**Source document:**
________
After leaving the military, Kingsley went looking for radio jobs, carrying demo tapes that he had made with an old tape recorder. After a DJ friend told him he needed a better demo tape and gave him access to a studio to record one, Kingsley found a sales job at a radio station in Palmdale, California. The station went off the air in the evenings, and they let Kingsley practice in the studio after he finished his work for the day. Kingsley said that he only sold commercials to one account in the six months he worked there. He jocked at Los Angeles country station KGBS for a few years, and then in 1970 became program director at KLAC, which had just dropped middle of the road (MOR) music for a country format.

==American Country Countdown==
Kingsley rose to national prominence in 1974 when he became the producer of the nationally syndicated American Country Countdown (ACC). Tom Rounds, a radio executive with Watermark Inc., created ACC as a country music version of Casey Kasem's American Top 40, and Rounds had gotten Kingsley's name by word of mouth.
________
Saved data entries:
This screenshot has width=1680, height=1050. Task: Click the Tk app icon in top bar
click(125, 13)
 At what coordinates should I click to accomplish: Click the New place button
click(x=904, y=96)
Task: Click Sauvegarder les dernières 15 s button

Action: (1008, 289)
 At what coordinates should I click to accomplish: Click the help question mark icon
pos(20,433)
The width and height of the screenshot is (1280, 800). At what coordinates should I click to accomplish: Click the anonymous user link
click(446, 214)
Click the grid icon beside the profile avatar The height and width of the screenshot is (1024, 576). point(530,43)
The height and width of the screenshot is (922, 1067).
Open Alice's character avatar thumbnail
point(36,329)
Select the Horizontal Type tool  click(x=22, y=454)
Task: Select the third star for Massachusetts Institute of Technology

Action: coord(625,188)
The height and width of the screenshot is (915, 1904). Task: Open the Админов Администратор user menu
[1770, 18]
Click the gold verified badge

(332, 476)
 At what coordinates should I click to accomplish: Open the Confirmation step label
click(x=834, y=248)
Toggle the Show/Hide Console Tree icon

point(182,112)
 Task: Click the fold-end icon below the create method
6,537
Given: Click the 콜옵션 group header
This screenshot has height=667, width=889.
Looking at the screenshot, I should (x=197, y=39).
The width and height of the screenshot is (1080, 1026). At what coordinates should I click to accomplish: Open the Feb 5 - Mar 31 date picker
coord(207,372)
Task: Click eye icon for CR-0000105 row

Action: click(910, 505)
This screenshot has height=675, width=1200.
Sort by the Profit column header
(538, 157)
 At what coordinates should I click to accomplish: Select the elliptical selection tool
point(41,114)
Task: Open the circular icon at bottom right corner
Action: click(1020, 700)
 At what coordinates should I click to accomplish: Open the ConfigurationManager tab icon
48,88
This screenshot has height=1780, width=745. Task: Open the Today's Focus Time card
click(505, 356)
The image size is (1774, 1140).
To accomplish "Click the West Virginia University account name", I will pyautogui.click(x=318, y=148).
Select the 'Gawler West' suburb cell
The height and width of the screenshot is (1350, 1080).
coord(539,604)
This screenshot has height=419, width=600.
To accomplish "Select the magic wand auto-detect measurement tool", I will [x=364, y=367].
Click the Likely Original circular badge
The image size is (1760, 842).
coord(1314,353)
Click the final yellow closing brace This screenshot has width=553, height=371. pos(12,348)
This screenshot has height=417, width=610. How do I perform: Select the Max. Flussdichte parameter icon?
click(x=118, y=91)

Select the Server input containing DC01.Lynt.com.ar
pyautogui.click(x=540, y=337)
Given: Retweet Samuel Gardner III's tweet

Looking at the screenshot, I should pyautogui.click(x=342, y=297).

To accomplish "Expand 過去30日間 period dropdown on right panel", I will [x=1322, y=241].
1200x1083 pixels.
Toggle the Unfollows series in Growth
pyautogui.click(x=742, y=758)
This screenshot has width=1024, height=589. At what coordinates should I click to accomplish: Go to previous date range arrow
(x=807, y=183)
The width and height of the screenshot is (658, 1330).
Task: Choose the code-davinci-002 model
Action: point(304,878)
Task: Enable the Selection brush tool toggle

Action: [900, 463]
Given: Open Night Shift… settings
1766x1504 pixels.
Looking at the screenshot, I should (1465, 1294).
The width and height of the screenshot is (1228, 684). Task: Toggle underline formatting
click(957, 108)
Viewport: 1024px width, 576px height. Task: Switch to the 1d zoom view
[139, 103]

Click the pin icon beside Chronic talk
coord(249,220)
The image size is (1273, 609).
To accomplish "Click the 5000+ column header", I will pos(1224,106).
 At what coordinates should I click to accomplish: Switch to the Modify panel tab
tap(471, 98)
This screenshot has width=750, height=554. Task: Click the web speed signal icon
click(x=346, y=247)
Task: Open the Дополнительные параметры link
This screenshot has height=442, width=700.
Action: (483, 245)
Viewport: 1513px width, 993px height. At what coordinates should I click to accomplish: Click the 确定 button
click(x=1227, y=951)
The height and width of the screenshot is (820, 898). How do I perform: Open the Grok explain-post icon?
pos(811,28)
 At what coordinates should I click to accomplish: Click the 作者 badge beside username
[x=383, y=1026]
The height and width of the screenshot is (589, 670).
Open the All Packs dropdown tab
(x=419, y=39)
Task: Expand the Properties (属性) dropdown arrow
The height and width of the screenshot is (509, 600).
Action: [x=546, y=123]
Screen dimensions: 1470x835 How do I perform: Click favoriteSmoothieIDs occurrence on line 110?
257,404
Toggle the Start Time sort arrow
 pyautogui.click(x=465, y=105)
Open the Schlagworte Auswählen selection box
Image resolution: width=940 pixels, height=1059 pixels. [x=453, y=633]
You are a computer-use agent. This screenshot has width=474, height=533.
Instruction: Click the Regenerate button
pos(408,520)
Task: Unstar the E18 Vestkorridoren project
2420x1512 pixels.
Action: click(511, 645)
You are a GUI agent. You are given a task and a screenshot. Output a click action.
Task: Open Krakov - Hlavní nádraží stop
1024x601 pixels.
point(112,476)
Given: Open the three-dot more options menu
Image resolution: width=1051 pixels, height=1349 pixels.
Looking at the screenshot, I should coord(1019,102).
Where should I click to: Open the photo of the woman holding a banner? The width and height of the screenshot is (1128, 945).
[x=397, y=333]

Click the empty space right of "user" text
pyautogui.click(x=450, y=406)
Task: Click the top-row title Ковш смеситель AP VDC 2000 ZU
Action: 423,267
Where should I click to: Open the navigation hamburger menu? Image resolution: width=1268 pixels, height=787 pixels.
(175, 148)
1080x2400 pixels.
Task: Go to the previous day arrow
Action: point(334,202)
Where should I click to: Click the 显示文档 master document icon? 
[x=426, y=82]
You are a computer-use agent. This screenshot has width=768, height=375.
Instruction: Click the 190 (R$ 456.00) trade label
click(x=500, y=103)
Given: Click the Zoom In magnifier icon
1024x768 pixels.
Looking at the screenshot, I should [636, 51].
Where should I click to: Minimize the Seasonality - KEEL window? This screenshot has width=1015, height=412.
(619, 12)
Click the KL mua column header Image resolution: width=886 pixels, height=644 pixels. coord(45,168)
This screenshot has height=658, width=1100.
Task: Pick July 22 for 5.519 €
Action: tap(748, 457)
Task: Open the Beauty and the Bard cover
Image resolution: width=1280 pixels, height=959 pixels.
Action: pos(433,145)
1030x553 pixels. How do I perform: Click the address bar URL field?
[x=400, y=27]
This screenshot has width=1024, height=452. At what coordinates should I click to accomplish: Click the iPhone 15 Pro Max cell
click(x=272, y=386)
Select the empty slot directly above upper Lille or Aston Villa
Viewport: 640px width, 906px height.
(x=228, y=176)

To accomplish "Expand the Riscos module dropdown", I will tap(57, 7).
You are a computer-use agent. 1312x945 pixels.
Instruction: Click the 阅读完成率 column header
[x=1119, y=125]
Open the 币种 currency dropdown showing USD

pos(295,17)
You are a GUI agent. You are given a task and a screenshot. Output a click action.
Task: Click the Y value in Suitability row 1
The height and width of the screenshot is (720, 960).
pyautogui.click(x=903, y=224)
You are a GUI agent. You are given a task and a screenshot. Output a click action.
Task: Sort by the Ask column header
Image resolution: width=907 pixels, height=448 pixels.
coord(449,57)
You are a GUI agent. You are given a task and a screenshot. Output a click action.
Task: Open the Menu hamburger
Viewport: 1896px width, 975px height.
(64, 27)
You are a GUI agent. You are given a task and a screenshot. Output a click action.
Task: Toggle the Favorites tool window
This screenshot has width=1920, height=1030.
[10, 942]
________
**Work instructions:**
(a) Copy everything from "After leaving the" down to "a country format." in the passage about Kingsley's radio career, swapping "studio" for "booth".
(b) In the passage about Kingsley's radio career, who created American Country Countdown?
These rows are separate material and have nothing to do with the passage about Kingsley's radio career.

**Solution set:**
(a)
After leaving the military, Kingsley went looking for radio jobs, carrying demo tapes that he had made with an old tape recorder. After a DJ friend told him he needed a better demo tape and gave him access to a booth to record one, Kingsley found a sales job at a radio station in Palmdale, California. The station went off the air in the evenings, and they let Kingsley practice in the booth after he finished his work for the day. Kingsley said that he only sold commercials to one account in the six months he worked there. He jocked at Los Angeles country station KGBS for a few years, and then in 1970 became program director at KLAC, which had just dropped middle of the road (MOR) music for a country format.

(b) Tom Rounds, a radio executive with Watermark Inc.